- _Passage to read_:

○ ○ ○

= Plethora (medicine) =

Ancient medical sign

Plethora is an ancient medical sign describing an excess of body fluid. The excessive fluid is usually blood, and can be a sign of a number of conditions with different causes. An excess of blood may be either an excessive blood flow to an area of the body, or an increase in the volume of blood (polycythemia). Extra perfusion to the face is termed facial plethora, a hallmark sign of Cushing's syndrome. Pulmonary plethora is an increased pulmonary perfusion seen on chest X-rays. A plethora of fluid in the pericardial cavity is known as pericardial effusion.

==Types==
Plethora includes types of facial plethora, pulmonary plethora, and plethora of the neonate.

===Facial plethora===
Facial plethora is an excessive blood flow to the face and is a hallmark sign of Cushing's syndrome. The blood flow is to the superficial capillaries of the skin. The increased blood flow causes swelling of the facial tissue giving the appearance of a rounded moon face made red by the increased capillary blood flow.

○ ○ ○

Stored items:
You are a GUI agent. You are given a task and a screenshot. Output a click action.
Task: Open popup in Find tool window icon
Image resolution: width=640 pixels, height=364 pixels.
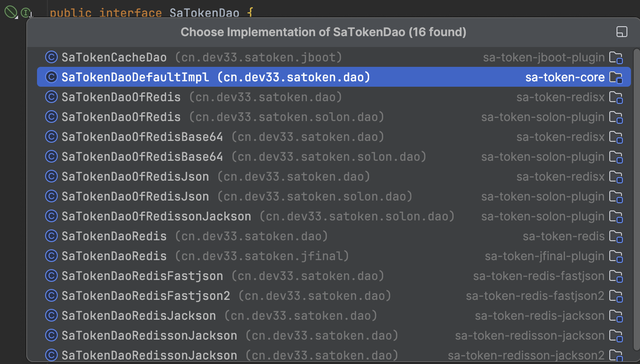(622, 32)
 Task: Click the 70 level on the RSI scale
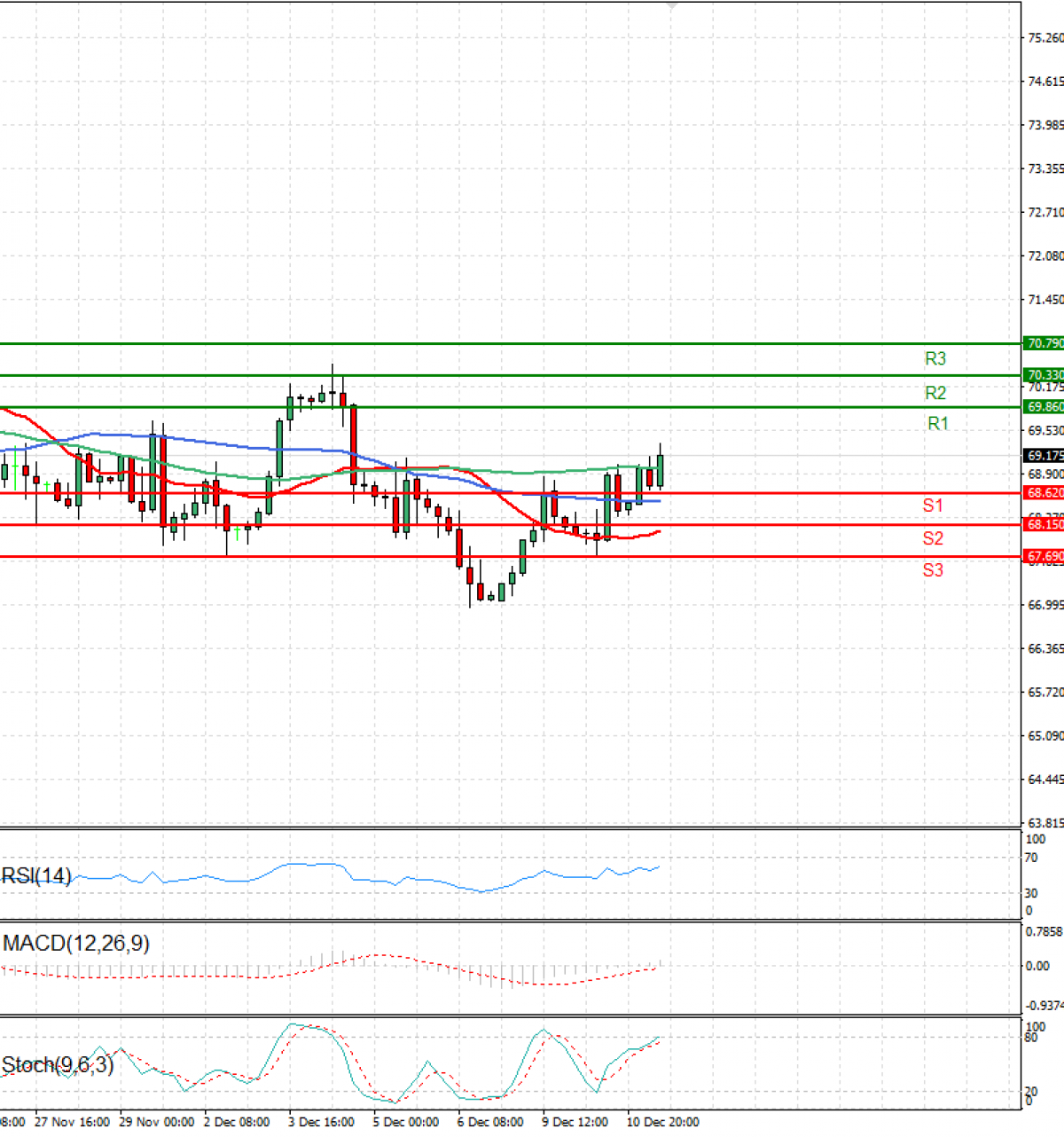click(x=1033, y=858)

○ ○ ○

- _Required work_:
[1] According to the passage on plethora, what term describes a plethora of fluid in the pericardial cavity?
[2] Continue the passage on plethora from the point where it ends.

- _Answers to each task_:
[1] It is known as pericardial effusion.

[2]
Facial plethora may be a sign of Cushing's syndrome, superior vena cava syndrome, carcinoid syndrome, polycythemia vera, and rosacea.
In superior vena cava syndrome compression of the vein causes upper body swelling that can lead to facial plethora.

===Pulmonary plethora===
Pulmonary plethora is an increased pulmonary perfusion seen on chest X-rays.

===Pericardial cavity===
A plethora of fluid in the pericardial cavity is known as pericardial effusion.

===Plethora of the neonate===
Plethora in the newborn, also known as polycythemia of neonates, is an increase in the blood volume due in large part to the late clamping of the umbilical cord. This can cause transient tachypnea of the newborn a temporary breathing problem.